Arabski program nuklearny jest pilnie potrzebny w celu przekazania przesłania arabskiego, który przywraca równowagę strategiczną w regionie i zapobiega, by Izrael lub inni przeprowadzili przedsięwzięcie nuklearne przeciwko krajowi arabskiemu pod takim lub innym pretekstem. Niektóre kraje arabskie zrobiły słusznie nie podpisując Konwencji o Broni Chemicznej!…


Przypisy (nie spolszczone):


[1] See MEMRI Inquiry & Analysis Series Reports No. 118, 119, and 120, Egypt Rethinks Its Nuclear Program Part I: Scientific and Technological Capability Vs. International Commitments, January 14, 2003, Part II: The Egyptian Nuclear Lobby, January 17, 2003; and Part III: The Nuclear Lobby (Continued), January 17, 2003.

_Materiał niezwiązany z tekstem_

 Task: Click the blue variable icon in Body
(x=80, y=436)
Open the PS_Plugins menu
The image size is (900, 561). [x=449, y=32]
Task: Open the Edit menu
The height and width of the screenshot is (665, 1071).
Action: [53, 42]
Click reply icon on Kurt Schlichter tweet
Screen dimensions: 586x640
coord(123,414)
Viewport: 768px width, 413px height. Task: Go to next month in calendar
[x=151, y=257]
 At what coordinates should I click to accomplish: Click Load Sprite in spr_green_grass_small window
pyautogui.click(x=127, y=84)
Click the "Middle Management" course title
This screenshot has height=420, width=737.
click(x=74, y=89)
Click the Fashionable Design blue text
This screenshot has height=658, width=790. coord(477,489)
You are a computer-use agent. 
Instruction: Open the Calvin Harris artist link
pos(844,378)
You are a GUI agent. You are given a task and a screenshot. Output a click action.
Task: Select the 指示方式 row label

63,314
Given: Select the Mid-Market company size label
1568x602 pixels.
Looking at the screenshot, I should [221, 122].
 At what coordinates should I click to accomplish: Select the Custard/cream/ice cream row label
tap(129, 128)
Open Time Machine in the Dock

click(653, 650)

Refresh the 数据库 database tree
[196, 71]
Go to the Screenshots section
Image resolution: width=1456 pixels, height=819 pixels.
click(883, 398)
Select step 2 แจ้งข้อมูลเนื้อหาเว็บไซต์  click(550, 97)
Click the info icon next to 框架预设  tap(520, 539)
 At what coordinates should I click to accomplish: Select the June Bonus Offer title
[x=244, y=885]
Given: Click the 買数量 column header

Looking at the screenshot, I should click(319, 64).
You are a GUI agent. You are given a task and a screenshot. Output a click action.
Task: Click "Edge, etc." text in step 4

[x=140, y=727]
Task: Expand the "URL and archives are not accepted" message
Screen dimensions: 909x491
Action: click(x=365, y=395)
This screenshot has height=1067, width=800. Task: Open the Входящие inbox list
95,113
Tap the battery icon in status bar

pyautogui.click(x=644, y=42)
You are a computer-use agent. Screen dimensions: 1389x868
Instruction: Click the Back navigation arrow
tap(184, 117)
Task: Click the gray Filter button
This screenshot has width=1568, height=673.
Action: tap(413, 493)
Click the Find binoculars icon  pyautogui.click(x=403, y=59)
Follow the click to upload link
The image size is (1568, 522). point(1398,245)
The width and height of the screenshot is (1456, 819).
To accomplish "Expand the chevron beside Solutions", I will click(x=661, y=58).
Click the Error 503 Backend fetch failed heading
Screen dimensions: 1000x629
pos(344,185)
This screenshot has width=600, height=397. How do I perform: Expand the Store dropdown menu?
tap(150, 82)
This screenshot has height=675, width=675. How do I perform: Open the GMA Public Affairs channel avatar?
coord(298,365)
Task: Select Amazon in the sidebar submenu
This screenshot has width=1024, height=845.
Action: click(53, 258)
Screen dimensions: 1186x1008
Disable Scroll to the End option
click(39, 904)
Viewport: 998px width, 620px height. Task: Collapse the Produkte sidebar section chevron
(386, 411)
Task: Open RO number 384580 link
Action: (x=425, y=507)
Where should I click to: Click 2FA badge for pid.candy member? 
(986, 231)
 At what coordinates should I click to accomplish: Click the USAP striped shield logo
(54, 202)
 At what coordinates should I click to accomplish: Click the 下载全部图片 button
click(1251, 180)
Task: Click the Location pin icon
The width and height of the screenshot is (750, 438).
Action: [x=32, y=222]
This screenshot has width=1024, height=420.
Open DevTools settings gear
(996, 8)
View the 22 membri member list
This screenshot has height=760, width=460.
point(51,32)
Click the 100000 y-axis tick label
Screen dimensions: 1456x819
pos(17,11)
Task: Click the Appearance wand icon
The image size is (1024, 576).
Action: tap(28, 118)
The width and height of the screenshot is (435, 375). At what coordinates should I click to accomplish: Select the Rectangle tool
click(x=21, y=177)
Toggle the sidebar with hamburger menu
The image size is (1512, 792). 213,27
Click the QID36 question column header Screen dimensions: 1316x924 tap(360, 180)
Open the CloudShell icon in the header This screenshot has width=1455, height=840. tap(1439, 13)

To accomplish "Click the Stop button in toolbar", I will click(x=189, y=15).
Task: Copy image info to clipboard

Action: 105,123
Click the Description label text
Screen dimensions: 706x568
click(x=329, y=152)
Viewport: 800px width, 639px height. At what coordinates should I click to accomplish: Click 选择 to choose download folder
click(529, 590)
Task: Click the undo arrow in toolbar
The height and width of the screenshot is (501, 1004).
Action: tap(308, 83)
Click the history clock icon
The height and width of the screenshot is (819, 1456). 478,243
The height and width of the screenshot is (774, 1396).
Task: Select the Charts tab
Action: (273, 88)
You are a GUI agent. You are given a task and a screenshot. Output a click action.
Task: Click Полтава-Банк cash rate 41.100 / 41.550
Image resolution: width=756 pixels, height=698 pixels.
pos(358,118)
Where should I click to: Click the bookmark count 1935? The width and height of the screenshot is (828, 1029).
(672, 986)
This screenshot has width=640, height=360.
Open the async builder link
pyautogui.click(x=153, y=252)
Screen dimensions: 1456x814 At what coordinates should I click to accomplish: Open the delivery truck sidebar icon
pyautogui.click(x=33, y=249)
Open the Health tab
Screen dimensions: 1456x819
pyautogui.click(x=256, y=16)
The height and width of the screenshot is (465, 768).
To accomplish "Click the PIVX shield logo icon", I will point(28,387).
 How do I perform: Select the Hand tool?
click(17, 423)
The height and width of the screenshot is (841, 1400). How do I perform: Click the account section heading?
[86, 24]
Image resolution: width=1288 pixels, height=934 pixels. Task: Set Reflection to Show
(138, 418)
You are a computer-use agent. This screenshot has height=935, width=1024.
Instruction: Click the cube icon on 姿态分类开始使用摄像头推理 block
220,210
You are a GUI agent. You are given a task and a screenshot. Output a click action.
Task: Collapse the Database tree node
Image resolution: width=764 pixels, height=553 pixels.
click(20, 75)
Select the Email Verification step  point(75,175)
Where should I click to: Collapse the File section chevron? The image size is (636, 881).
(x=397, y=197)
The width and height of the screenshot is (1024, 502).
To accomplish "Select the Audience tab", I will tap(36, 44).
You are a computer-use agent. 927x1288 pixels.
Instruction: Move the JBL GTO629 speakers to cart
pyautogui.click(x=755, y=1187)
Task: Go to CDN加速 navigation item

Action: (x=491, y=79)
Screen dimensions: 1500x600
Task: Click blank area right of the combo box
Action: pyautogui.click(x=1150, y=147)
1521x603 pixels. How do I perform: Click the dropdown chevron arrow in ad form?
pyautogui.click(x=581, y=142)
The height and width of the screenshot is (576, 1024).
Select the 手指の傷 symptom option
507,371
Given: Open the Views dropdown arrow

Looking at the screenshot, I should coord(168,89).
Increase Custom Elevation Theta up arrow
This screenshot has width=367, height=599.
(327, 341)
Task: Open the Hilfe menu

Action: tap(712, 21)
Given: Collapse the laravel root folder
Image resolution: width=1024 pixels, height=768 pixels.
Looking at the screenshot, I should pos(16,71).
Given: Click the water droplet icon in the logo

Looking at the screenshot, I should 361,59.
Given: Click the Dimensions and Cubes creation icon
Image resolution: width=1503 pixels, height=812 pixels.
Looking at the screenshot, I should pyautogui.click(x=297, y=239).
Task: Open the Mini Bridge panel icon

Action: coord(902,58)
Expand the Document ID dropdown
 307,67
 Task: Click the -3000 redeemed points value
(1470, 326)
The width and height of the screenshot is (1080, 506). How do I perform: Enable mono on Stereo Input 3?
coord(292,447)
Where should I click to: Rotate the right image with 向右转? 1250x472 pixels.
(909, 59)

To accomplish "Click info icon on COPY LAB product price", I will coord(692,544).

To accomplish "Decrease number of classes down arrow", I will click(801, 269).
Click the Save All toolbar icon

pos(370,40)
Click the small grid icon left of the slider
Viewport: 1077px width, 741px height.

[2] Al-Hayat (London), November 18, 2014.

[3] See Jihad Al-Khazen in Al-Hayat (London), December 1, 2014.

[4] Two Egyptian nuclear scientists. Sameera Moussa was killed in a car accident in California in 1952; Yahya Al-Mashad was murdered by an unknown man in a Paris hotel in 1980.

[5] Referring to EgyptAir Flight 990, which crashed on October 31, 1999, killing all 217 passengers and crew. The cause of the crash is disputed, but a National Transportation Safety Board (NTSB) investigation concluded that it was the result of the first officer’s control input, which some have speculated was a deliberate suicide.

[6] A Syrian human rights organization reported that, in early November 2014, five nuclear engineers – four Syrians and one Iranian – who worked at a scientific research center in northern Damascus were killed in an ambush on their convoy. Syriahr.com, November 10, 2014. No organization claimed responsibility for the attack. Iran denied that an Iranian nuclear engineer had been killed and claimed that no Iranian nuclear engineers were in Syria. Syria-news.com, November 12, 2014.